Faço uma ressalva: as medidas de mitigação precisam ser tonadas em conjunto e com comprometimento, caso contrário são quase inexpressivas na redução de riscos. Um apontamento importante é que tanto alunos quanto profissionais precisam receber treinamento e protocolos atualizados.
Análises estratificadas também foram feitas para diferenças entre municípios urbanos, suburbanos e rurais, padrões locais de incidência e outras diferenças entre aqueles que estão mais ou menos propensos a enviar crianças para a aula presencial.
Essas associações não resultaram em diferenças estatísticas.
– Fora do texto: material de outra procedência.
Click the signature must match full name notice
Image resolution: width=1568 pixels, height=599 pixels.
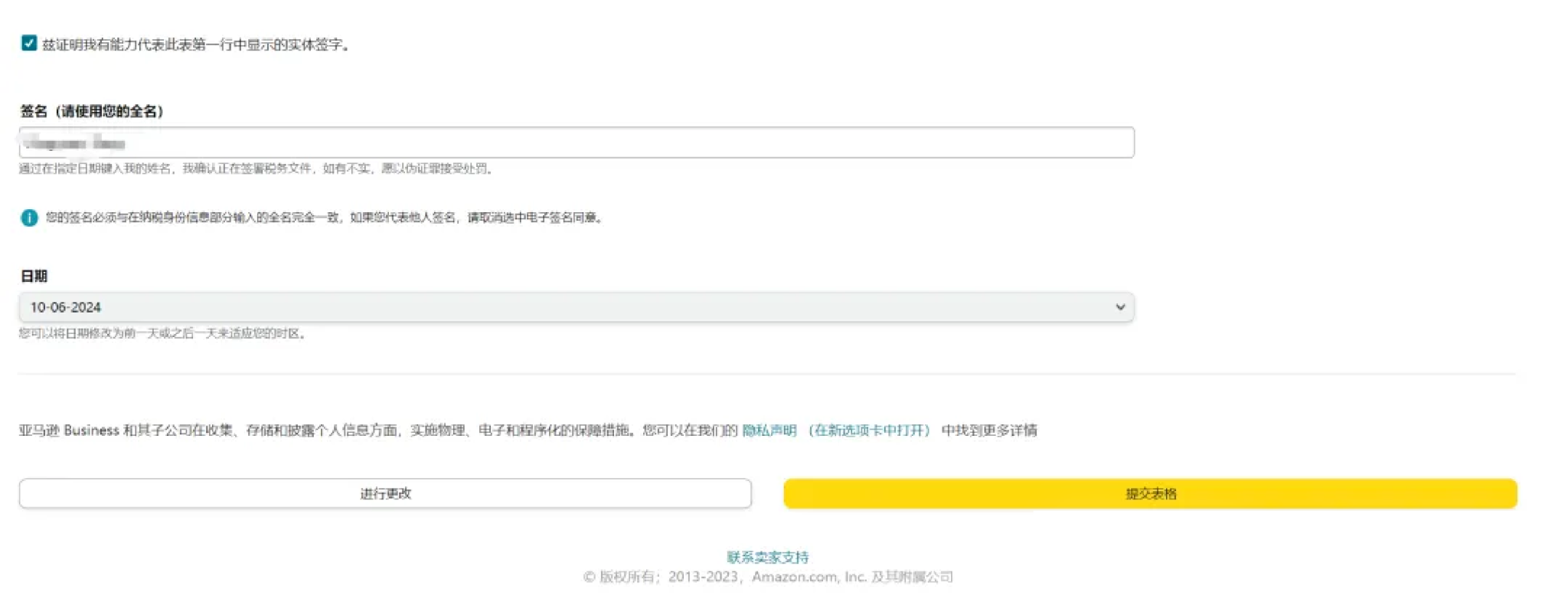(x=325, y=218)
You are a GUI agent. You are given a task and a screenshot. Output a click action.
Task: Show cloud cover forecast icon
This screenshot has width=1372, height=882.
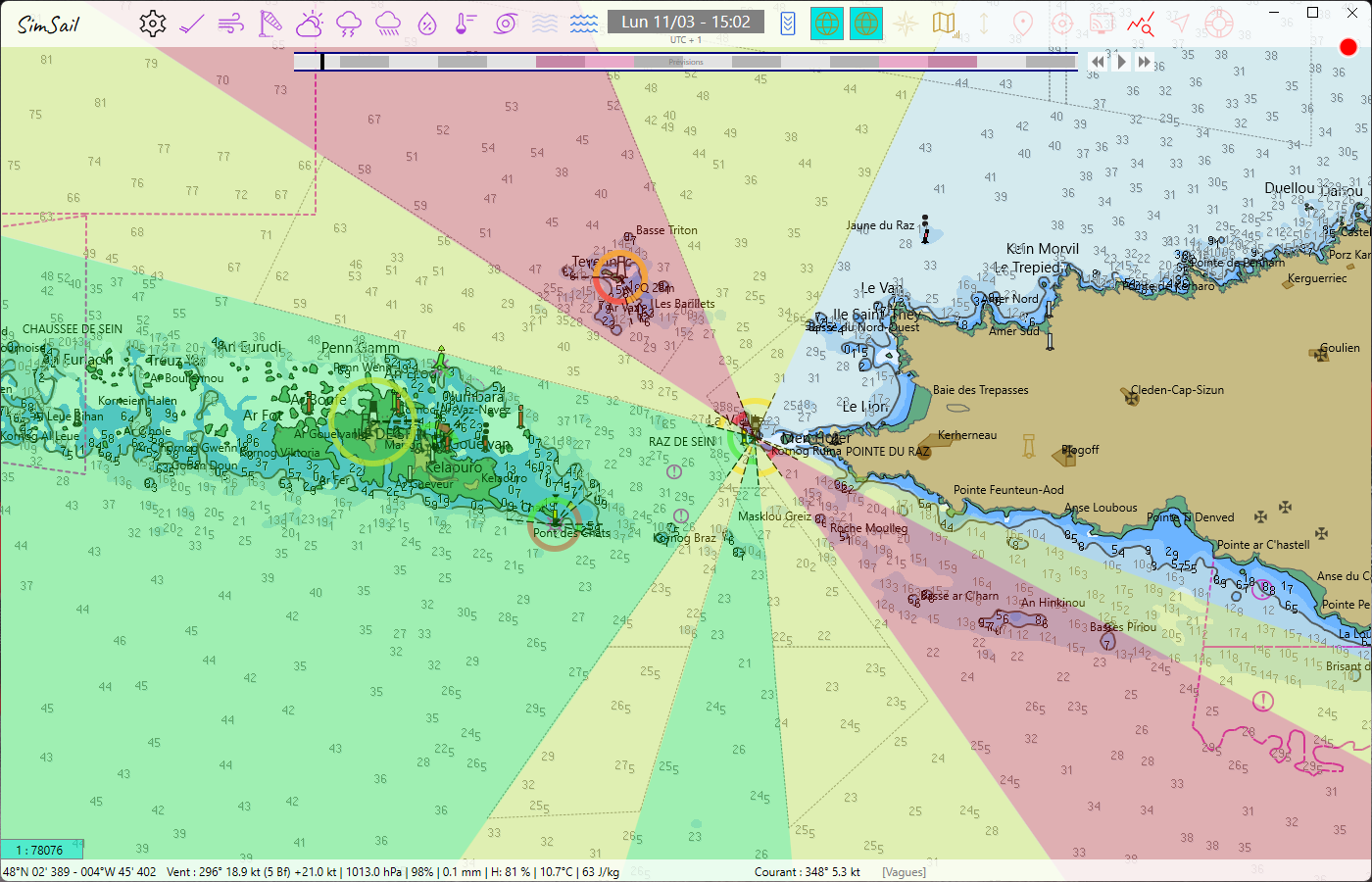310,24
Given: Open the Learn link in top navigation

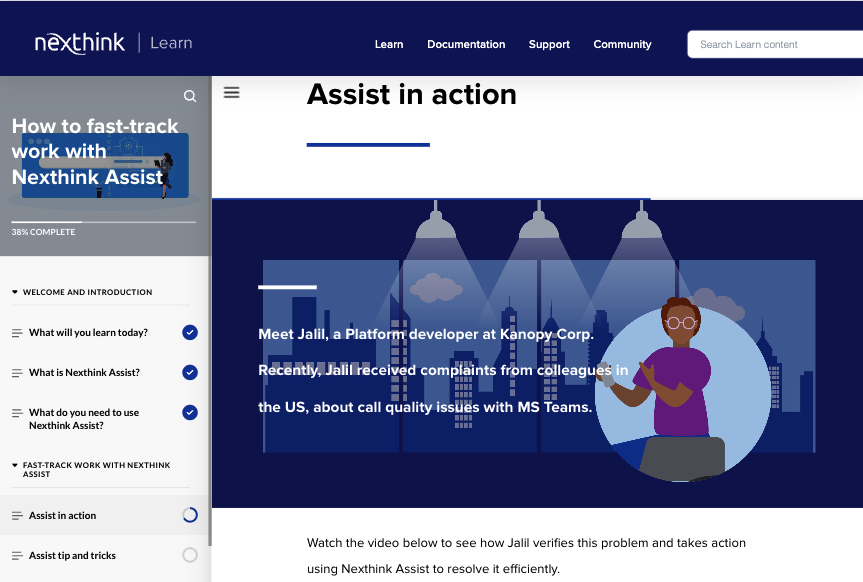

Porém, o aumento do risco foi associado significativamente à escolaridade presencial nos domicílios com maior propensão a ter crianças frequentando aulas presenciais.
Importante: os professores que trabalharam fora de casa foram mais propensos a relatar desfechos relacionados a COVID-19 do que aqueles que trabalharam em casa (por exemplo, teste positivo aOR 1,8, IC 95% 1,5-2,2).
Os resultados apresentados evidenciam que a escolaridade presencial representa um risco para aqueles que vivem nos domicílios dos alunos. O risco pode ser gerenciado por meio de medidas de mitigação comumente implementadas na escola SE houver comprometimento em cumpri-las.
Os autores chamam atenção para algumas limitações, embora os resultados sejam qualitativamente consistentes entre os desfechos COVID-19 (baseados em sintomas, testes e entre os testados): assintomáticos não foram avaliados, assim como...
... o cumprimento ou o investimento em medidas de mitigação relatadas, além do potencial para que essas medidas de mitigação tenham sido relatadas de forma imprecisa na pesquisa.
Então, finalmente, o estudo mostra que há uma forte associação entre aulas presenciais e risco de infecção aos familiares (além dos profissionais da educação). Mas os riscos podem ser reduzidos com empenho em se seguir as medidas de mitigação.
Considerando que os EUA já está bem avançado na vacinação em relação ao Brasil, bem atrasado, deixo a pergunta: as medidas podem ser seguidas corretamente e com responsabilidade aqui no nosso país, estados e municípios?
Em eventual nova explosão de casos, a provável suspensão não afetará ainda mais as crianças? Será que isso e um aumento do número de mortes e sequelados não poderia ser evitado se esse retorno fosse posterior à vacinação de profissionais de educação e grupos de risco?